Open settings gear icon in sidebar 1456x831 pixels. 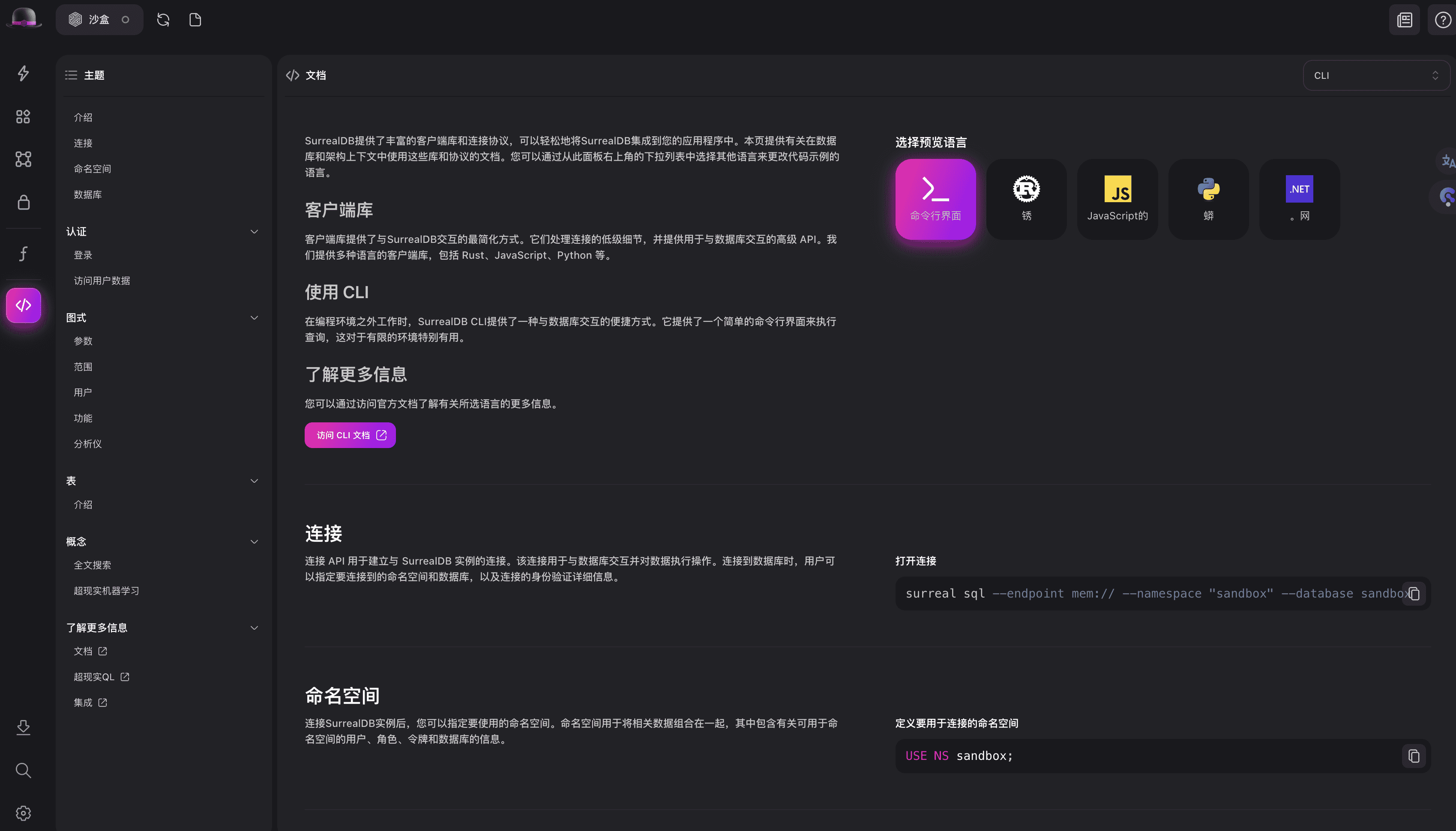click(x=23, y=813)
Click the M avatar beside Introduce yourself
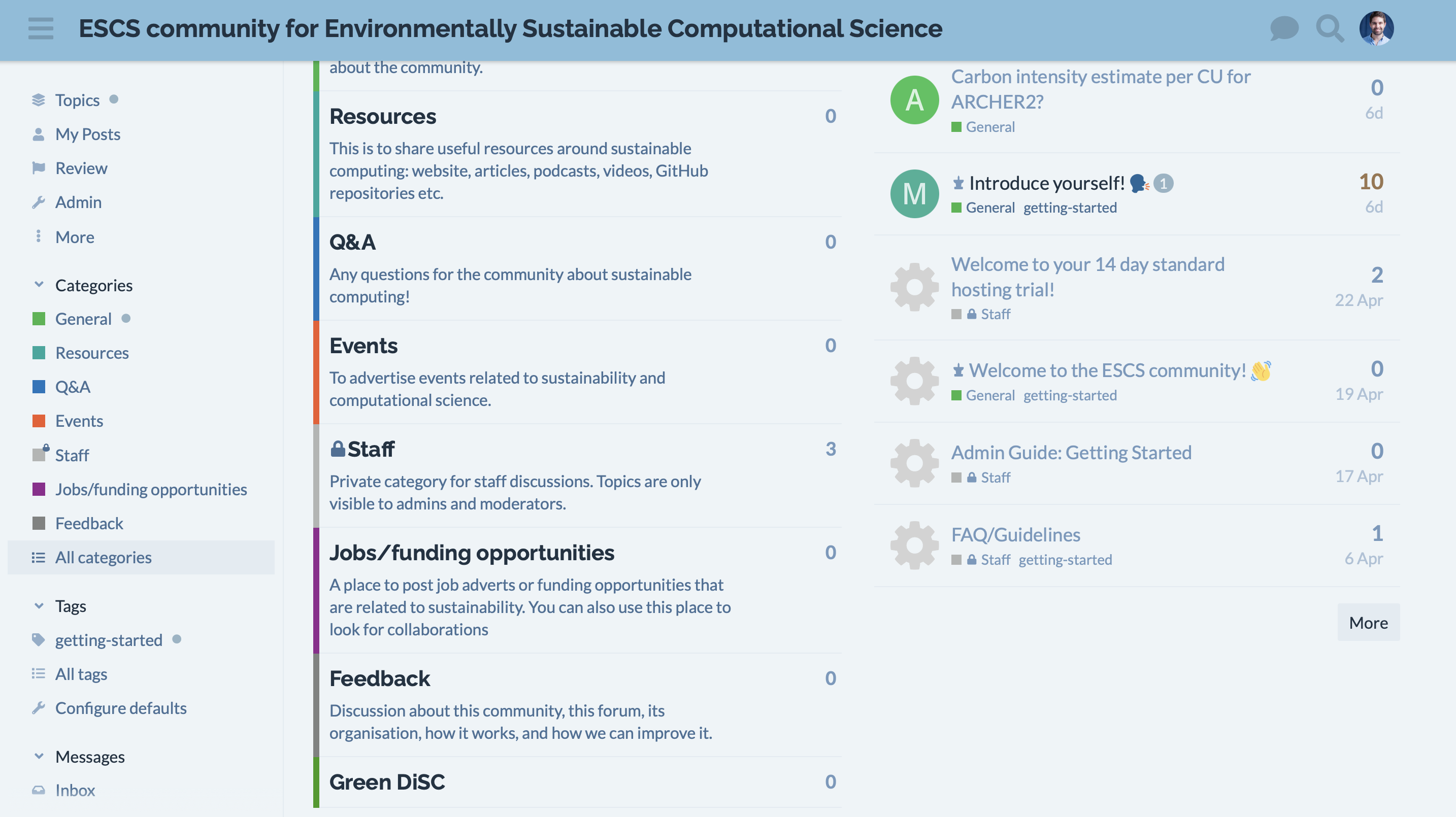The width and height of the screenshot is (1456, 817). click(x=913, y=193)
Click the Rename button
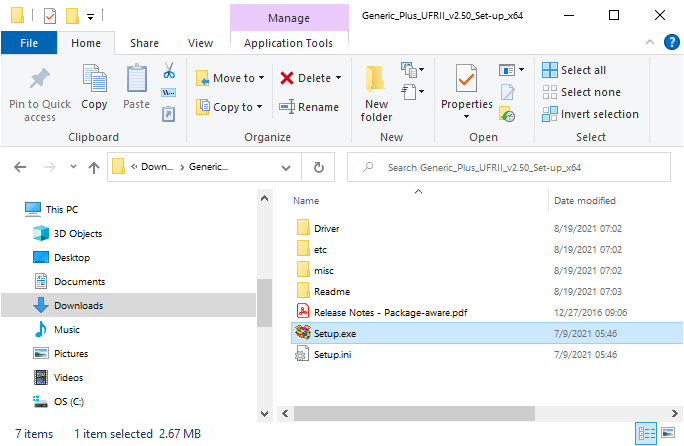Screen dimensions: 684x446 coord(309,107)
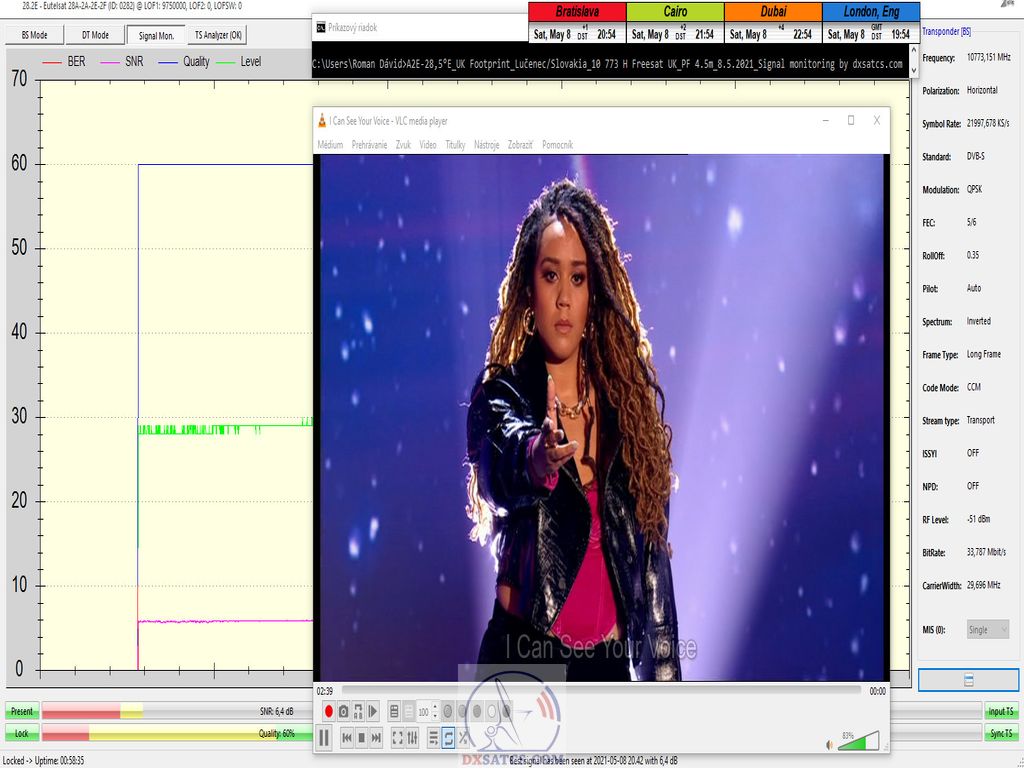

● ● ● ● ● ● ●

Reproduce verbatim the lines of the items beginning with the line that contains "Click the M avatar beside Introduce yourself" and continuing through the end of the items, omitting the pictures.

Click the M avatar beside Introduce yourself
The width and height of the screenshot is (1456, 817). click(x=913, y=193)
Click the Rename button
Screen dimensions: 684x446 coord(309,107)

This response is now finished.